In years gone past, a very large bank made lots of money and with that money, they hired an interior designer to convert their bland sky scraper into a very welcoming environment full of beautiful 18th century furniture, crystal chandeliers, lush oriental carpets and walls of fine paintings. The bank officials were delighted and the customers were suitably impressed. Business was good and everyone was happy!

Everyone except the federal government, who came in and took over the lovely bank for reasons we will not go into here. After much fussing on both sides, all those beautiful accessories were auctioned off at a public sale.

Our client attended that sale and bought his favorite painting that he had always admired at the bank. It was the portrait of an early Italian woman in rich clothes and lots of jewelry. The portrait was very striking, but it had condition issues, so he brought it to us to have it cleaned and tidied up a bit.

I began to clean the painting and color started to come off, This is very unusual for a painting that age. I proceeded very carefully and soon an eye began to appear. We called our client and told him that his Renaissance portrait was painted on top of an earlier painting. He came to the studio to have a look and decided, since the background had been only one color, to have me clean off all the background leaving only the portrait with the earlier painting of the figures behind. He was delighted and took the finished work home.

In a few weeks he brought it back and asked for the background to be painted over! It seems that a guest of his thought it was the stupidest thing he had ever seen!
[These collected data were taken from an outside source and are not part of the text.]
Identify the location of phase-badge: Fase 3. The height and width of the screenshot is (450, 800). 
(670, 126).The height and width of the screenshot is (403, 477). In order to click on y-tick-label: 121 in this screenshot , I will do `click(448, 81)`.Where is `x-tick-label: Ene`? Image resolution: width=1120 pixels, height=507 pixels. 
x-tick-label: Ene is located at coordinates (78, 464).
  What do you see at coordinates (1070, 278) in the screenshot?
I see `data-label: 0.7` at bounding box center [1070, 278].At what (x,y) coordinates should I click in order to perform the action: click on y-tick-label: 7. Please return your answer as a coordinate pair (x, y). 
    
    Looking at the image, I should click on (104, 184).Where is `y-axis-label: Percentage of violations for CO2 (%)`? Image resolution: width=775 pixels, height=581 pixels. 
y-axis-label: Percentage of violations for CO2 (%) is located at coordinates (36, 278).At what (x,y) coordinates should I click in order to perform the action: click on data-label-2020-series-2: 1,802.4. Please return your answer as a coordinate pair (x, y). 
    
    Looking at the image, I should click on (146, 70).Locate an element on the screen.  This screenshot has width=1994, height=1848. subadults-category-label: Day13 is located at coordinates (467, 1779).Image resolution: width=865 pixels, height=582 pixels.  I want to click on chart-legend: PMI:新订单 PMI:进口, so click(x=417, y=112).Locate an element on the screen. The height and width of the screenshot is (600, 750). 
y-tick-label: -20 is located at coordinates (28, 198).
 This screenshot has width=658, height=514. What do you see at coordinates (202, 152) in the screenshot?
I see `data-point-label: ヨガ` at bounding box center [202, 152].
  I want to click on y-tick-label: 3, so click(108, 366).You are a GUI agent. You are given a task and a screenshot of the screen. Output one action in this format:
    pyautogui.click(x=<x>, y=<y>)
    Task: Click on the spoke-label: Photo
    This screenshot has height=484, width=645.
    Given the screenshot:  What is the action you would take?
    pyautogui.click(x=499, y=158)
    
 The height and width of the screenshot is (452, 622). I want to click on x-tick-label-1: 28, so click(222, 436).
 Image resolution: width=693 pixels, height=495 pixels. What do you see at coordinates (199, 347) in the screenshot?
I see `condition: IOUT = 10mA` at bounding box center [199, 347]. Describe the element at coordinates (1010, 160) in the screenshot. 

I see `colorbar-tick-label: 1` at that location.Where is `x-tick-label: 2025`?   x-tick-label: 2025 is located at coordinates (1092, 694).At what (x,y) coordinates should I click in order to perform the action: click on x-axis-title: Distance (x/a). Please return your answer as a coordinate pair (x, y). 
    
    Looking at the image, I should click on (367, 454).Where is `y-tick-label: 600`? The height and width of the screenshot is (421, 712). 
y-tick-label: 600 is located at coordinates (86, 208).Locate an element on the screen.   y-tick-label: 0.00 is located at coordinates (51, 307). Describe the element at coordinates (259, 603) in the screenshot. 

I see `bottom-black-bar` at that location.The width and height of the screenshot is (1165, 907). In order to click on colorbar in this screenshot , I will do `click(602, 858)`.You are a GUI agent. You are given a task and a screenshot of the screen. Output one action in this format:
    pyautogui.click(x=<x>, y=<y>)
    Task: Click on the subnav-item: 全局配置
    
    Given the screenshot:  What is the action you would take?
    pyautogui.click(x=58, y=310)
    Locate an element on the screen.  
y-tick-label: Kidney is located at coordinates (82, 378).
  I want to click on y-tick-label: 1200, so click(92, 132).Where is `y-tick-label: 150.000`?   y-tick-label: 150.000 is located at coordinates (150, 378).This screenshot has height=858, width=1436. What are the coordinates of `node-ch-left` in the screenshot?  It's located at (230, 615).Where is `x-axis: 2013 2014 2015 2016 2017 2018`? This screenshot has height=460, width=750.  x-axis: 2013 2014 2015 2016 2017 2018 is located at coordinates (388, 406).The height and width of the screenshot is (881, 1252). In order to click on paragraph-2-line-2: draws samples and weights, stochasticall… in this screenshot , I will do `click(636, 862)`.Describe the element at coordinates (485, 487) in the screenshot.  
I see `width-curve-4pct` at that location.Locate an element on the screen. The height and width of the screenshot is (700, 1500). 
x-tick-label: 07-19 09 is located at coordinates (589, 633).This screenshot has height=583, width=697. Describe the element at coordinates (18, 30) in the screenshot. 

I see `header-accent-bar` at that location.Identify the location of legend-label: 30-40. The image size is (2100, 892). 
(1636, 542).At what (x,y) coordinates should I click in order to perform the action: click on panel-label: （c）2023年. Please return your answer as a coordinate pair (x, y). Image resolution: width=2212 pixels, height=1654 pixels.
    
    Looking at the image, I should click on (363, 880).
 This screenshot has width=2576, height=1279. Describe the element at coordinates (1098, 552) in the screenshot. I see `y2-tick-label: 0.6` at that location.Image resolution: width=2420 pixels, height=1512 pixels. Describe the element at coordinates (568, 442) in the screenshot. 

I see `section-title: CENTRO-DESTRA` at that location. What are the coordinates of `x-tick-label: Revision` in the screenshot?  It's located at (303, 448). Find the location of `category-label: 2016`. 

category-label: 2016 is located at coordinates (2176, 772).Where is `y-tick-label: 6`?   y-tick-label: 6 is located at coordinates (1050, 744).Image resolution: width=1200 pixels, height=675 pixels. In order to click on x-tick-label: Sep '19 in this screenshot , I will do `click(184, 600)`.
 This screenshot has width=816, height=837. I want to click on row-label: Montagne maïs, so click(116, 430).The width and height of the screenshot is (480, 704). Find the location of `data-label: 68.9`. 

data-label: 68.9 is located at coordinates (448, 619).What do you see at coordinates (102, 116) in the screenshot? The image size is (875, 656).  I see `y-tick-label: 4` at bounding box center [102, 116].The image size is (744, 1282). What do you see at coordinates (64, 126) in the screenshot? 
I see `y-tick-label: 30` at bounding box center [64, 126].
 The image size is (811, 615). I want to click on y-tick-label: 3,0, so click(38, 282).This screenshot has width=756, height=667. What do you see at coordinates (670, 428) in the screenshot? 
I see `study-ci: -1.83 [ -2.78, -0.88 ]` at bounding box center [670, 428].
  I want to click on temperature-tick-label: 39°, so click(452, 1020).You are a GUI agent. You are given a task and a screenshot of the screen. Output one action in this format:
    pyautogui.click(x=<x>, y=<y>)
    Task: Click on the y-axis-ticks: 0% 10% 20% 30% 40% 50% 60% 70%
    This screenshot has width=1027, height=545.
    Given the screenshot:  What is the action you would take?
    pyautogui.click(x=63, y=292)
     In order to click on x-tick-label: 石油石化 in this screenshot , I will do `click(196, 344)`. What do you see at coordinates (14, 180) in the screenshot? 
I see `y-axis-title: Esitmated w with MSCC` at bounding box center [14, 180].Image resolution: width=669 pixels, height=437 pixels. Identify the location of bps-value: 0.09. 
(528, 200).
He obviously had not seen the same things we had seen!

After the death of our friend, the painting was again put up for sale and we were able to buy it for not a great sum, because portraits are not too popular in this part of the world.

I again cleaned off the background as well as the portrait to reveal a wonderful early painting of Saint Anthony and the Angel along with his book. It was quite common then, to paint over pieces  of a huge religious painting, so that many time the canvas itself would be much older than the painting on the front. The rare thing about our Saint Anthony was the fact that it was just a smaller complete painting and not a section of a much larger painting.

After much scrounging around in Portland, we laid our hands on a period Italian Renaissance frame that fit the canvas  perfectly!